Pen & Paper - Spielsysteme > Pathfinder/3.x/D20
Ein paar Gedanken zu Alignment
Bad Horse:
Wenn wir mal D&D spielen, handhaben wir das eher unstreng. Meine Bardin ist vom Verhalten her auch eher rechtschaffen ("Können wir denn jetzt einfach das Haus von der Dämonenanbeterin plündern? Irgendwie kommt mir das komisch vor - so wie Diebstahl oder so..."), und mein SL hat nicht gemeckert.
Raphael:
--- Zitat von: Minx am 21.03.2004 | 19:29 ---Ja, und? 8)
--- Ende Zitat ---
Frag mich nur, wie gross der Samurai da drin ist? ~;D
Monkey McPants:
Wenn ich ne Digicam hätte würd ich dir ein Bild schicken, aber da ich keine habe wird deine Neugierde leider unbefriedigt bleiben. >;D
M
Riot:
Alignments sind ganz nett, ja, aber nur als Richtlinie und nicht als Zwangsjacke
Klar, wems gefällt, n LG Barden zu spielen, bitte, hab ich nix gegen
Es kommt ja nur drauf an, was man daraus macht, jedes Alignment bietet ein breites Spektrum, seinen Chara zu spielen, ohne das zwei CN Charas (nurn Beispiel) gleich rüberkommen
Man kann ne Menge damit machen, Stereotypen bilden und zerstören...
Entweder man hat ein Alignment und spielt seinen Charakter oder man hat einen Charakter und spielt das Alignment (ja, dazwischen liegt noch mehr, sind ja nur die Extreme)
Crujach:
ich weiss, der thread ist schon älter, aber besser wiederbelebung als ein neuer:
Ich find Alignment blöd! Es kann natürlich auch daran liegen, dass ich wenig ahnung von D&D habe aber mir gefällt das IMHO starre festhalten daran nicht - es ist vielleicht nett zu wissen, dass ein böses Monster sich als erstes auf die rechtschaffen guten stürzt, aber ich fid diese einteilungen zu unhandlich - weil ich mir nichtviel drunter vorstellen kann wie und warum ich mich dahingehend immer daran halten muss - ich spiele Rollenspiel wie ich will und ich find es irgendwie blöd mich dann an etwas halten zu müssen nur weil jemand (der SL) meint es würde zur Gesinnung gehören.
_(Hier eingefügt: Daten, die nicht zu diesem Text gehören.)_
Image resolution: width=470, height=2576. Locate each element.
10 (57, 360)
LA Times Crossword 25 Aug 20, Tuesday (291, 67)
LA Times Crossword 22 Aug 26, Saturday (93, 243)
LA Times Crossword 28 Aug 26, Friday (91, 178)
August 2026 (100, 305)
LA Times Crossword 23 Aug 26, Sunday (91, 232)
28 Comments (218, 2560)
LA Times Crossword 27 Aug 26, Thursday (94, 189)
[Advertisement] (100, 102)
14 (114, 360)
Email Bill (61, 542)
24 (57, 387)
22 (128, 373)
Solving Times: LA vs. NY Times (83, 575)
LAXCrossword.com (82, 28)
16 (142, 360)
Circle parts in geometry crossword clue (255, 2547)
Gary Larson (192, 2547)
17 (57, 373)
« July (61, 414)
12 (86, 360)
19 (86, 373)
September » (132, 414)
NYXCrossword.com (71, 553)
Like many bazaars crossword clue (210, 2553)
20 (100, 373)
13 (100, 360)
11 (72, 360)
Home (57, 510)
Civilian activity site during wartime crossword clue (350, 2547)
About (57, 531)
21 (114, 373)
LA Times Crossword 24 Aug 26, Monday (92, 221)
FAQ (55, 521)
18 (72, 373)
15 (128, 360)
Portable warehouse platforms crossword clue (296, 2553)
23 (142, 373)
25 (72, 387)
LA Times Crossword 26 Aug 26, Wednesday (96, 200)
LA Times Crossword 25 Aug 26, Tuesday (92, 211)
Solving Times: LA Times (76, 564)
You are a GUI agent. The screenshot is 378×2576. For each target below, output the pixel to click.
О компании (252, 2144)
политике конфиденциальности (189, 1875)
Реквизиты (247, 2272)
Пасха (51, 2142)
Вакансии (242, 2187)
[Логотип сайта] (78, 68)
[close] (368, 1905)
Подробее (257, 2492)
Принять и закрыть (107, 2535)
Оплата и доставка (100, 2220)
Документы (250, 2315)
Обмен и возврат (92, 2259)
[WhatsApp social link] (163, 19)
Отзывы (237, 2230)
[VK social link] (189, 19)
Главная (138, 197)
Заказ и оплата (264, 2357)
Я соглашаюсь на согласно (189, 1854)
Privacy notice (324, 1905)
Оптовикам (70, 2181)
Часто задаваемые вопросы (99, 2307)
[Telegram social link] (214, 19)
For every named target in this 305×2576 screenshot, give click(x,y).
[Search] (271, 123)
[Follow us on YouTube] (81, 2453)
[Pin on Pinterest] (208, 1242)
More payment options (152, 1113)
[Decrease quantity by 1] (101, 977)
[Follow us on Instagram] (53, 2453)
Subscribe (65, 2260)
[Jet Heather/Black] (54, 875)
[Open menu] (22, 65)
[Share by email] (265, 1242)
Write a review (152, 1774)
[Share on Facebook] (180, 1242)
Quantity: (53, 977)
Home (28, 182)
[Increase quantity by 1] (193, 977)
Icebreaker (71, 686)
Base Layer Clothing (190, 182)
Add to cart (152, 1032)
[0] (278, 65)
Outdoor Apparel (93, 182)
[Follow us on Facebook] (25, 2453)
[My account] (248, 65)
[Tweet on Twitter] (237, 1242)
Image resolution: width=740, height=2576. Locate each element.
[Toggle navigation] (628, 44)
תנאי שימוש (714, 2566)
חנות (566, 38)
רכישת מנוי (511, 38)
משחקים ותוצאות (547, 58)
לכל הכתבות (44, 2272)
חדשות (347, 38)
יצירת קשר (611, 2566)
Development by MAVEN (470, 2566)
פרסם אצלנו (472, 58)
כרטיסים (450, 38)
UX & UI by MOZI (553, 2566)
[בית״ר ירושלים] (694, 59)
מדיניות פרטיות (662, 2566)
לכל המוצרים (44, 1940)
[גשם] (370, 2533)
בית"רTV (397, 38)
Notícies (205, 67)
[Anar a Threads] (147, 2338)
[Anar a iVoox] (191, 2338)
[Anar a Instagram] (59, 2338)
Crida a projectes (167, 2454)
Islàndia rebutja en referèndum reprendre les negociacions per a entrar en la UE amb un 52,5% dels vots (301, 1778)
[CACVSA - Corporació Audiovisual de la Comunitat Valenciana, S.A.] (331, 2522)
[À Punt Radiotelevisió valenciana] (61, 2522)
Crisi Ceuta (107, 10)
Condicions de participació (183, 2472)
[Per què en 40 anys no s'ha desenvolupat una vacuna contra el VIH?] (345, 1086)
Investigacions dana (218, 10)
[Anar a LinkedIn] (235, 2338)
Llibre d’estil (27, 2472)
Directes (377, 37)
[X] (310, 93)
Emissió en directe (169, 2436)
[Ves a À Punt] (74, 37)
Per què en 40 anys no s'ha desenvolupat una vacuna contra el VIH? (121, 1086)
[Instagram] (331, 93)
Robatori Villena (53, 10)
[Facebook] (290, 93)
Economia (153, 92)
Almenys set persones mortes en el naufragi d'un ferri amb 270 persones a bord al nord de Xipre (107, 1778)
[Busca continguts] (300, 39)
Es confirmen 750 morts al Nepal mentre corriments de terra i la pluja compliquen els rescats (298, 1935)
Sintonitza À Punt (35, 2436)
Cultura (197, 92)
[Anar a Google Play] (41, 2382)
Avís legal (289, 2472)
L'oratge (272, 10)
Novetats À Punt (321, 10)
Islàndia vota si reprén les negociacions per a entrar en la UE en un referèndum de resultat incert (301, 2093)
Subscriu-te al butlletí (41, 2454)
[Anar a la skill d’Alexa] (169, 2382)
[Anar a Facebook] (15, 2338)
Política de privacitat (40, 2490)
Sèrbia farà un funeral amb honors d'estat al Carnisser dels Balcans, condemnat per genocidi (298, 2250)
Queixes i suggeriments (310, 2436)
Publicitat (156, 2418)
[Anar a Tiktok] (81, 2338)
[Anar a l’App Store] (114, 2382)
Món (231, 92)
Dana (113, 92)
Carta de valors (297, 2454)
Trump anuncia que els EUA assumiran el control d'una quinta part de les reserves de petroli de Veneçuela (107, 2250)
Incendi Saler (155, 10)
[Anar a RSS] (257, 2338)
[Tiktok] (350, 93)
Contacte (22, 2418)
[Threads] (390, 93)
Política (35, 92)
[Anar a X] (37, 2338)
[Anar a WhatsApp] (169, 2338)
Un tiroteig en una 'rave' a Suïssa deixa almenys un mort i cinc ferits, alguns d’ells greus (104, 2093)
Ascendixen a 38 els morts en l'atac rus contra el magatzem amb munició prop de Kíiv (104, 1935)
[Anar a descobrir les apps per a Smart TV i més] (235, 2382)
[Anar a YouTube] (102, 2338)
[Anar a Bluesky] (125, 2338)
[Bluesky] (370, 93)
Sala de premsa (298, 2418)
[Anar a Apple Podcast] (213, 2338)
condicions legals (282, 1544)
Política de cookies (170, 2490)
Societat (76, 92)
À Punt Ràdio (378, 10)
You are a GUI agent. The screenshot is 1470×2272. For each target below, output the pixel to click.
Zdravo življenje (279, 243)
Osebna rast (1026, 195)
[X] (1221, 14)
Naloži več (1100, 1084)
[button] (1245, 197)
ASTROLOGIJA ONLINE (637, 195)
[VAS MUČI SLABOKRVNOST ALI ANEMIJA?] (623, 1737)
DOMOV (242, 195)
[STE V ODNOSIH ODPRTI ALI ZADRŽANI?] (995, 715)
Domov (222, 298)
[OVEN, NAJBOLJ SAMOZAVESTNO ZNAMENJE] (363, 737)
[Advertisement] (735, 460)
(Du hast nun diesen Dämon befreit und als Dank dieses Geschenk angenommen - dass macht mir jetzt nicht den Eindruck als seiest du neutral-gut...)
Was soll ich dann dazu sagen, besonders wenn angemerkt wird, dass 'gute' Götter dass nicht so besonders toll finden würden und es sich bestimmt mehrmals überlegen werden mich nochmal widerzubeleben.
Ich kann mich nicht zu einer gesinnung durchringen weil ich einfach nicht verstehn kann warum ich mich damit in ein stereotypes Schema pressen lassen muss nur um mein Verhalten zu rechtfertigen. Ich will spielen wie ich will und nicht so wie eine gesinnung es von mir fordert.
Btw: Momentan spiel ich 'nen Schurken der seinen Reisegefährten beisteht, mit ihnen die Beute teilt und in allen Situationen so entscheidet was ihm die sinnvollste Lösung erscheint (auch wenn es manchmal lebensgefährlich ist).